French stocks joined the all-time high party in markets, despite further difficulties in passing a government budget.

FRA 40 – Daily Chart
The FRA 40 tested the previous high from 2024 and February 2025 again in October. The latest breakout is a third test and will lead to a sustained breakout or a larger correction.
Prime Minister Sebastien Lecornu faced criticism, even from his own coalition, after raising the prospect of a snap election. But MPs were not impressed, seeing the move as blackmail.
France entered the new year without a fixed state budget after talks in parliament broke down in December. The first weeks have brought expectations that the government can put together a package that would satisfy the current hung parliament.
French stocks were rattled last year after further budget-related drama, and Lecornu resigned before returning. The problem is far from fixed and is a risk for French stocks at these levels. Bank of America is one investment bank cutting exposure to French stocks, alongside European infrastructure stocks.

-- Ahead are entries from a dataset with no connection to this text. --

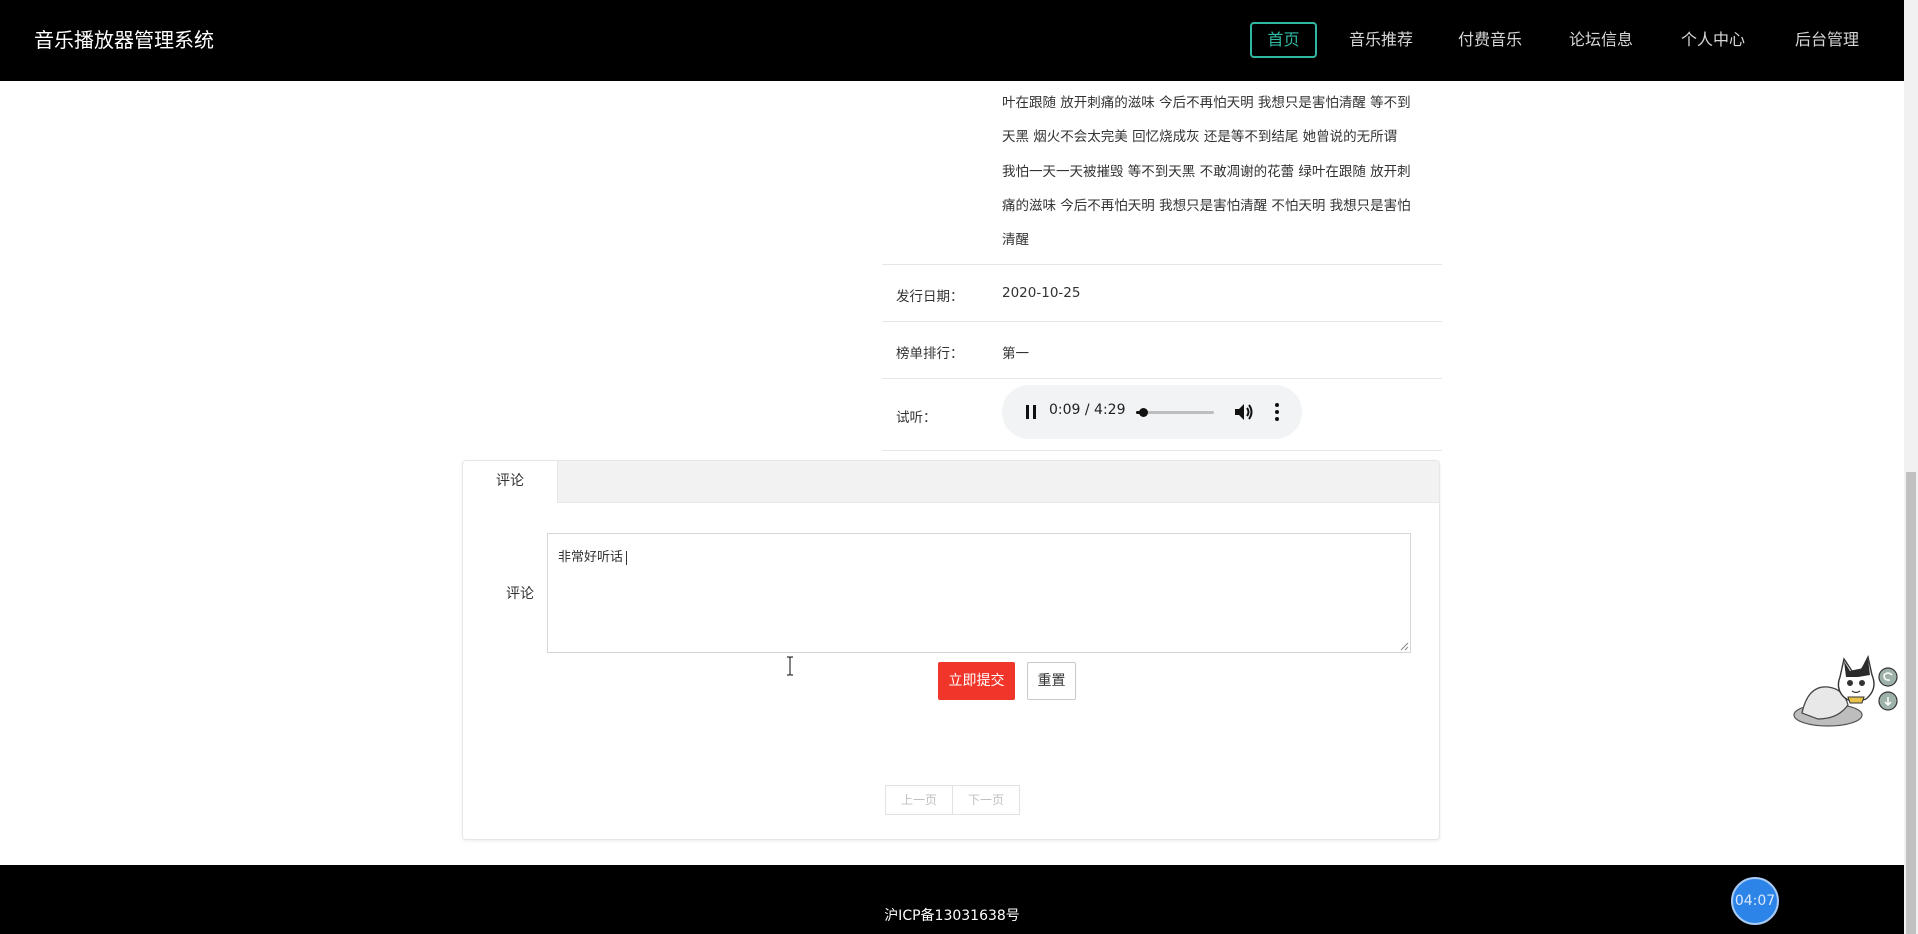 This screenshot has width=1918, height=934. Describe the element at coordinates (1052, 681) in the screenshot. I see `reset-button: 重置` at that location.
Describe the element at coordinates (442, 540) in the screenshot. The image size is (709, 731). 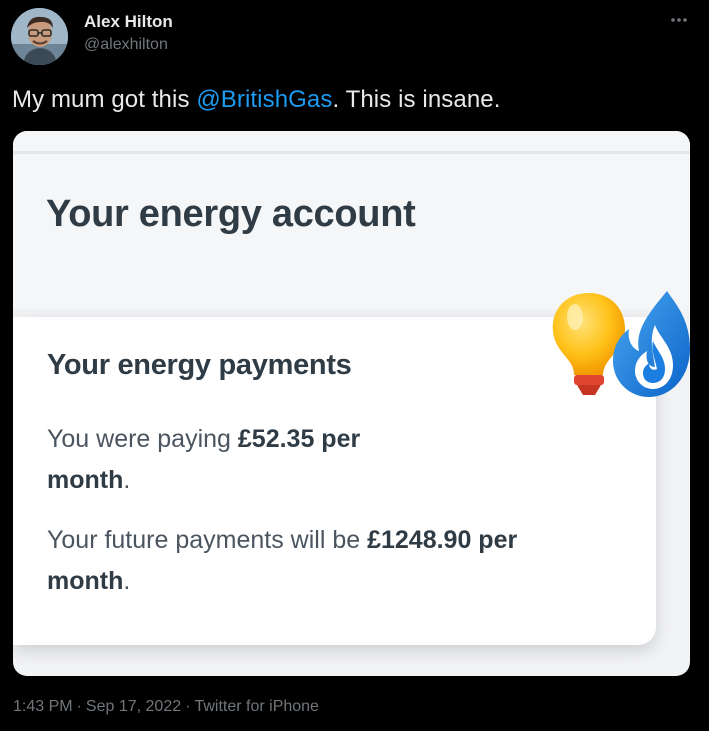
I see `future-payment-amount: £1248.90 per` at that location.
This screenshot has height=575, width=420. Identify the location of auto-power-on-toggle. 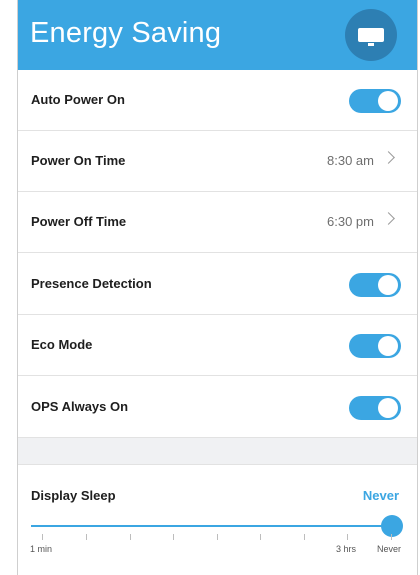
(375, 101).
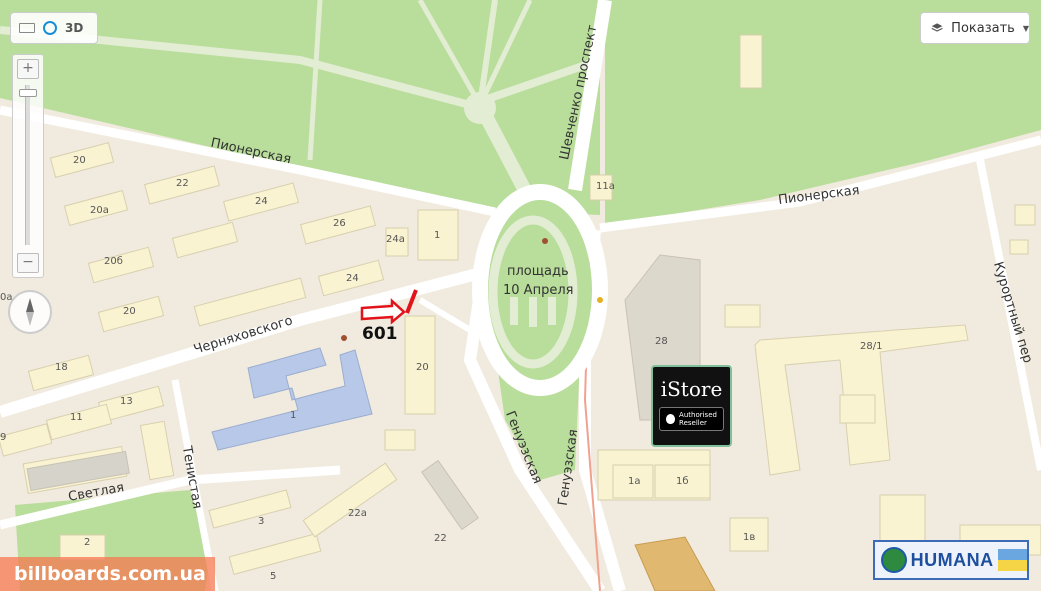  What do you see at coordinates (274, 576) in the screenshot?
I see `building-number: 5` at bounding box center [274, 576].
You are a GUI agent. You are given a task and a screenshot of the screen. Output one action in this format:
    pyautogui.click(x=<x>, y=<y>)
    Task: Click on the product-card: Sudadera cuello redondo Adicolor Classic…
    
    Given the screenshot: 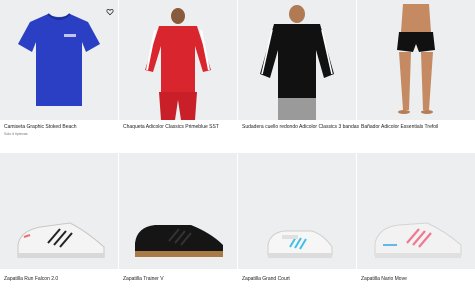 What is the action you would take?
    pyautogui.click(x=298, y=80)
    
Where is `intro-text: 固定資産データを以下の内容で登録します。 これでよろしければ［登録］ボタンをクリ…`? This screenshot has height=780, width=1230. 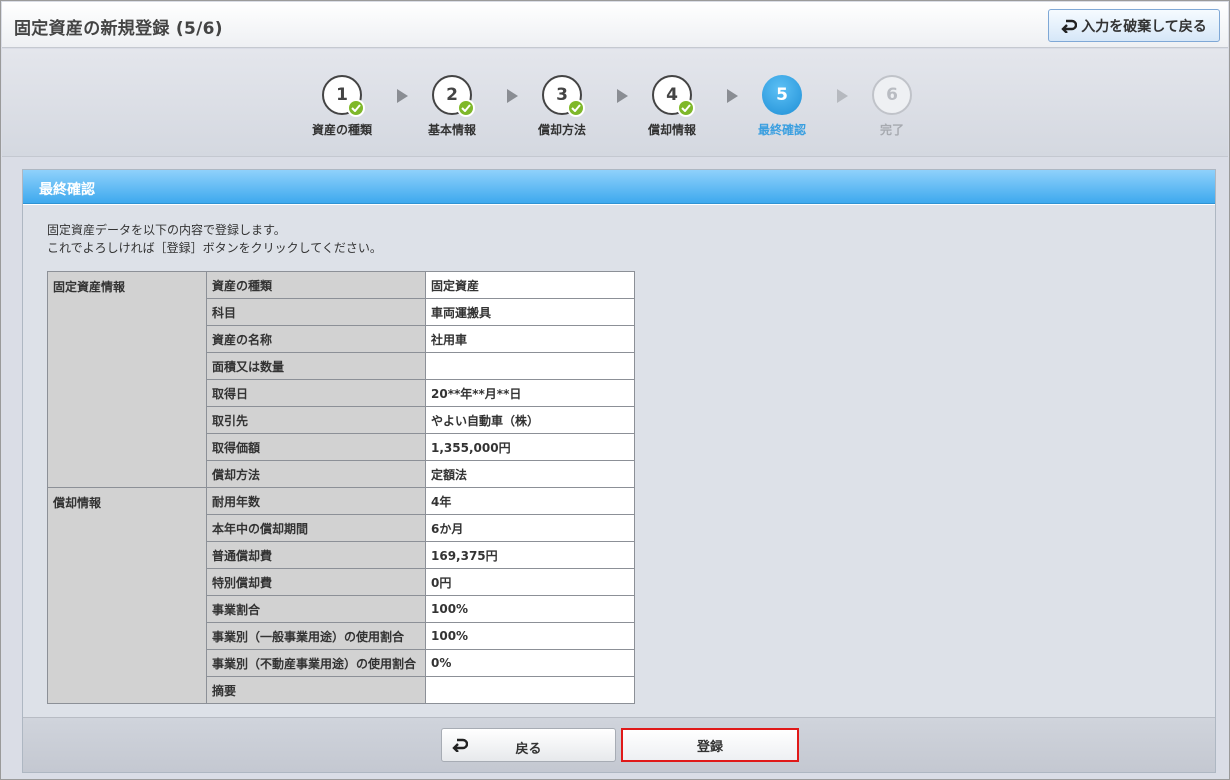 intro-text: 固定資産データを以下の内容で登録します。 これでよろしければ［登録］ボタンをクリ… is located at coordinates (214, 239).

The latest run in French stocks appears to be aligning with an ‘everything bubble,’ as stocks in Spain and Germany also hit record highs. Gold, silver, copper, and platinum are among the other assets hitting new highs. Part of the reason is that investors are not seeing value in government bonds, which risks a painful sell-off for late entrants to the market.
Investment bank JP Morgan was positive on Eurozone sentiment at the end of last year.
“While a range of uncertainties exist at the global level, we believe Eurozone risk-reward is improving. We view the past seven to eight months of market consolidation as constructive, and expect the region to outperform its peers through the end of the year and beyond,” said Mislav Matejka, head of European Equity Strategy.
France’s stock market continues its run higher with global stocks, but a selling opportunity could emerge amid budget drama.